Waarom statische adressen voor printers gebruiken?
Systeembeheerders verschillen wat betreft de behulpzaamheid van het toewijzen van statische IP-adressen voor netwerkprinters. Het instellen van de printers ingesteld op Dynamic Host Configuration Protocol, of DHCP, zou het alternatief zijn, wat betekent dat een router of server IP-adressen uit een pool zou leasen. Het verlaten van de printers ingesteld op DHCP lijkt misschien de eenvoudigste optie, maar het handmatig toewijzen van statische IP's kan je tijd en ergernis op de weg besparen.
Uitleg
Net als computers zijn netwerkprinters standaard DHCP-ingeschakeld.
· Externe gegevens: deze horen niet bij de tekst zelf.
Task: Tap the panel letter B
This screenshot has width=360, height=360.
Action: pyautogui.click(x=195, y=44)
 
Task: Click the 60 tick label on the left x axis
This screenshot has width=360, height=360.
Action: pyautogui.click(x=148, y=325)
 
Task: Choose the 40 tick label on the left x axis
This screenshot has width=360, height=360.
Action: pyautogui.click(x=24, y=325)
U verbindt ze met uw kantoornetwerk en ze verkrijgen een IP-adres van uw DHCP-server, die mogelijk een stand-alone server of een router is. Na een bepaalde periode of de volgende keer dat u de printer opnieuw opstart, loopt de IP-leaseperiode af en vraagt de printer de DHCP-server om een nieuw IP-adres. Afhankelijk van de netwerkconfiguratie kan de printer hetzelfde IP-adres of een nieuw IP-adres ontvangen. Als u daarentegen DHCP uitschakelt en een statisch IP-adres instelt, verandert het adres nooit, tenzij u het zelf wijzigt. U kunt een statisch IP-adres configureren met de webbeheerconsole van uw printer, als deze er een heeft, of via het menu aan boord van de printer. Gewoonlijk bevinden de instellingen zich onder "Netwerk" of "TCP / IP". Om een statisch IP-adres in te stellen, hebt u ook uw standaard gateway-IP-adres nodig, meestal het IP-adres van uw router. Bovendien hebt u het subnetmasker en een primair en secundair DNS-server IP-adres nodig. U kunt deze informatie opvragen bij uw IT-afdeling of bij uw internetprovider.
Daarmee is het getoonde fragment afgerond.